• Tujuan Tugas:
1. Salin tanpa perubahan bagian dari teks tentang draf revisi UUPA, mulai dari "Dalam draf revisi" terus sampai ke "dengan aturan perundang-undangan.".
2. Menurut teks tentang draf revisi UUPA, mengapa UUPA menjadi tergerogoti atau tereliminir? Jelaskan dalam satu sampai tiga kalimat.

• Bagian Dokumen:
+++

Dalam draf revisi tersebut, Tim Penyusun NA turut menilai ulang tentang sistem Pemerintahan Aceh di dalam sistem Negara Kesatuan Republik Indonesia (NKRI).
Selain itu, tim juga menempatkan Undang-Undang Pemerintah Aceh di dalam sistem hukum nasional.
Menurut Tim USK, dalam UUPA juga terdapat beberapa pasal, khususnya terkait dengan penyerahan wewenang, selalu dikunci berdasarkan norma standar.
“Selalu dikunci dengan aturan perundang-undangan.
Ini menjadi hambatan kita,” kata Juru Bicara Tim Penyusun NA, Prof Faisal A Rani.
Akibat adanya frasa yang mengikat tersebut membuat UU tersebut tergerogoti atau tereliminir dengan berlakunya UU baru.
Kondisi ini yang banyak hambatan di dalam pelaksanaan, begitu ingin dilaksanakan, itu selalu diuji dengan sistem hukum nasional.

+++

• Informasi yang Diberikan:
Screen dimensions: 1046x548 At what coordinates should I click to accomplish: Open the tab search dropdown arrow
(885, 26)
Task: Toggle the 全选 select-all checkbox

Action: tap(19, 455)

+++

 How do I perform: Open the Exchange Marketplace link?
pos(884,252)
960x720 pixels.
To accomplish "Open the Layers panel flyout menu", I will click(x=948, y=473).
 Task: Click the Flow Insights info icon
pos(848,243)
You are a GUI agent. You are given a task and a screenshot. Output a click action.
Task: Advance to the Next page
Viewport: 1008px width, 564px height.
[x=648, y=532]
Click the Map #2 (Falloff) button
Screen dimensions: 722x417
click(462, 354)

+++

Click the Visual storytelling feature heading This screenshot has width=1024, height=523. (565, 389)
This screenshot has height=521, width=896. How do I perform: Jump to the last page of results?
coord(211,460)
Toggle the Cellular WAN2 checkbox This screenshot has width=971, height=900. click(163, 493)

+++

• Daftar Jawaban:
1.
Dalam draf revisi tersebut, Tim Penyusun NA turut menilai ulang tentang sistem Pemerintahan Aceh di dalam sistem Negara Kesatuan Republik Indonesia (NKRI).
Selain itu, tim juga menempatkan Undang-Undang Pemerintah Aceh di dalam sistem hukum nasional.
Menurut Tim USK, dalam UUPA juga terdapat beberapa pasal, khususnya terkait dengan penyerahan wewenang, selalu dikunci berdasarkan norma standar.
“Selalu dikunci dengan aturan perundang-undangan.

2. Beberapa pasal dalam UUPA, khususnya yang terkait dengan penyerahan wewenang, selalu dikunci berdasarkan norma standar atau aturan perundang-undangan. Frasa yang mengikat itu membuat UUPA tergerogoti atau tereliminir ketika UU baru berlaku.